## WHAT IS BEING ASKED
Convert the lines starting at the one that contains "has height=1447, width=1708." and ending at the one that contains "code-comment: // 创建消息，并指定Topic，Tag和消息体 is" into a Markdown table with the columns Row and Line. Give each line a row number and leave out blank lines.

(PROVIDED MATERIAL)

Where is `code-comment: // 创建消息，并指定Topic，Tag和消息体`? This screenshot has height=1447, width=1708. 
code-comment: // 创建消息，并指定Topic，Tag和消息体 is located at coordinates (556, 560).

(End PROVIDED MATERIAL)
(PROVIDED MATERIAL)

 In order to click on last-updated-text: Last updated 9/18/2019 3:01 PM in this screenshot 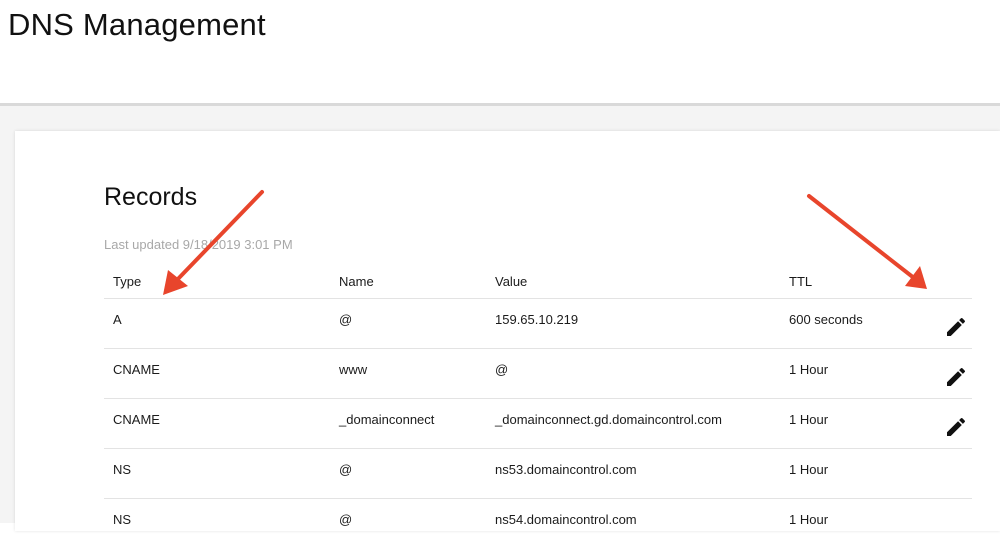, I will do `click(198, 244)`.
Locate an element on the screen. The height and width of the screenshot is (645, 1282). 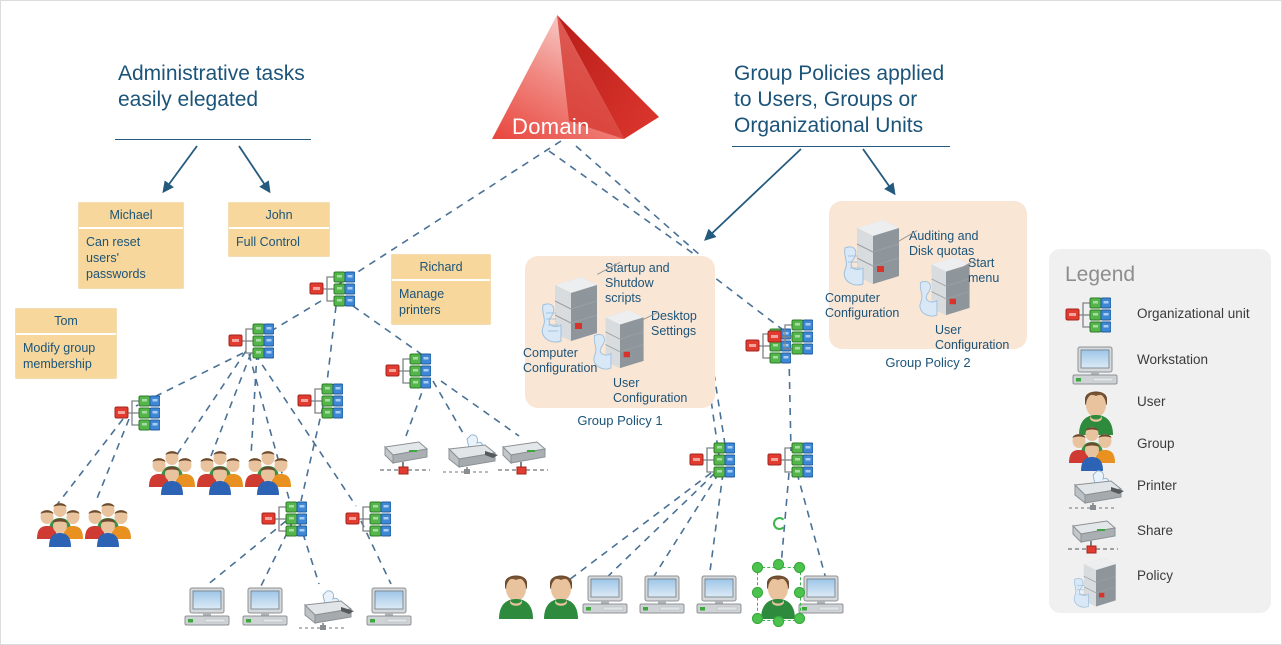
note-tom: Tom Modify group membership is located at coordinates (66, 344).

(End PROVIDED MATERIAL)

## SOLVED EXERCISE
| Row | Line |
|---|---|
| 1 | Where is `code-comment: // 创建消息，并指定Topic，Tag和消息体`? This screenshot has height=1447, width=1708.  |
| 2 | code-comment: // 创建消息，并指定Topic，Tag和消息体 is located at coordinates (556, 560). |